Voilà ce que je suis, et voilà pourquoi j’ai fait « Les Misérables ».
Dans ma pensée, « Les Misérables » ne sont autre chose qu’un livre ayant la fraternité pour base, et le progrès pour cime. ».
Commentaire
Bien sûr, dans ce texte, l’on reconnaît la grande générosité de Victor Hugo. Toutefois, même s’il s’agit d’un auteur incontournable et probablement – comme le regrettait André Gide – du plus grand des écrivains français, nous sommes au regret de ne pouvoir – en fonction des Lois de la Création – complètement approuver ses propos ici tenus. Voici donc quelques points à préciser…
Une « société sans roi »: Dans sa jeunesse Victor Hugo était royaliste, avant de devenir républicain. Il a été témoin des abus de la monarchie et de l’empire (premier et surtout second empire), à son époque et au cours des siècles écoulés. Son amour du peuple l’a finalement poussé vers le régime républicain. C’est pourquoi il est compréhensible qu’il puisse aspirer à une « société sans roi ». Ce n’est toutefois pas une société idéale, car, dans l’idéal et dans l’absolu, c’est bien la Royauté qui est le gouvernement conforme aux Lois de la Création.

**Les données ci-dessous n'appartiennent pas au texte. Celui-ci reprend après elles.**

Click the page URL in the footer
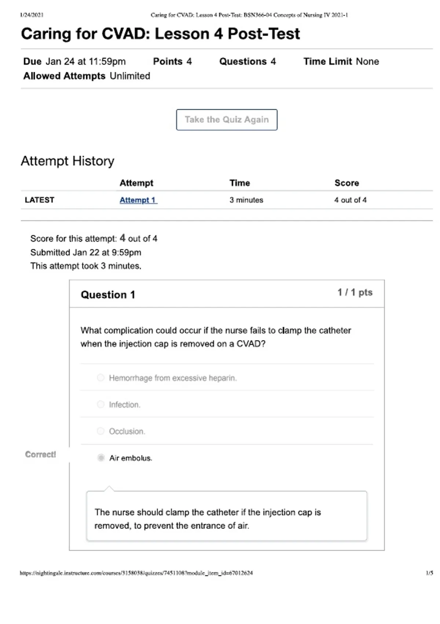440x624 pixels. point(136,573)
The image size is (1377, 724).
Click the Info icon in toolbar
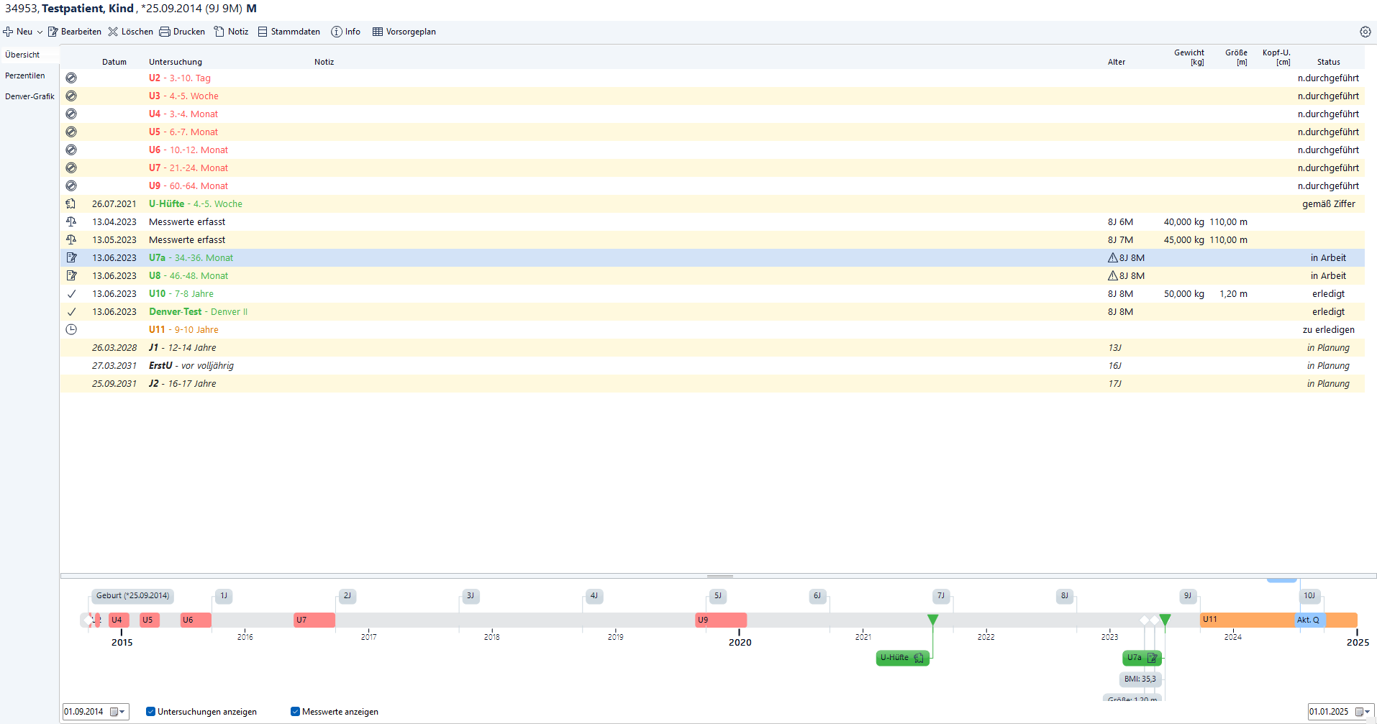click(x=337, y=32)
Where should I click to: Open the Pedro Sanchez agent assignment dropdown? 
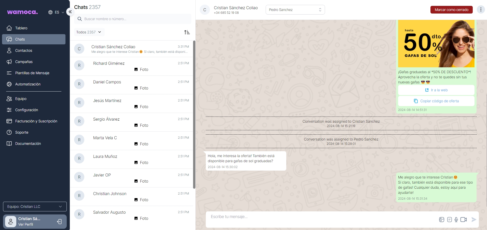[295, 10]
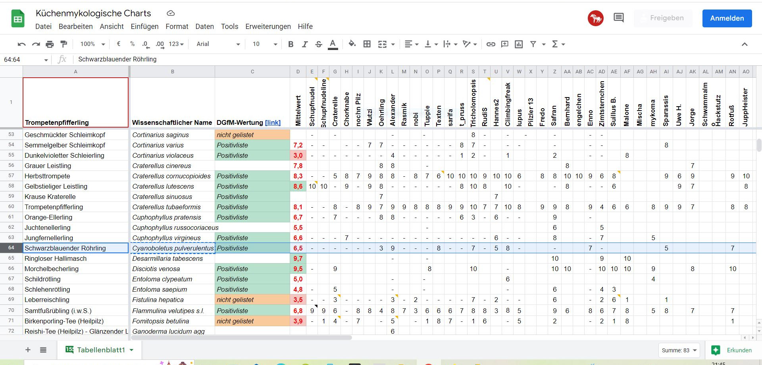Open the zoom 100% dropdown

(92, 44)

Une « humanité sans frontières »: Dans l’idéal et dans l’absolu, que l’humanité puisse vivre et circuler sans frontières, correspond sans doute au « monde d’hier » célébré par Stephan Zweig. Toutefois, cela ne doit surtout pas signifier la disparition des identités des peuples et des nations qui leur correspondent. Pour leur préservation, dans le monde réel, cela signifiera souvent l’existence de frontières pour les protéger.
Une « religion sans livre ». Là encore, dans l’Idéal et dans l’Absolu, si, dans la Création – reconnue comme le Langage du Seigneur – la Vérité était intégralement reconnue par l’Intuition individuelle de chaque être humain, aucun livre ne serait nécessaire. Mais comme, dans la réalité, ce n’est pas le cas, nous devons être reconnaissants que des Livres puissent exister qui puissent aussi être des supports pour la Vérité éternelle.
Par « aucun homme maître » Victor Hugo veut sûrement dire la fin de l’esclavage. Sinon, il est évident – et l’on peut être sur que Victor Hugo ne le contestera pas! – que tout être humain doit acquérir la maîtrise de soi, de ses pensées, de sa fécondité, etc.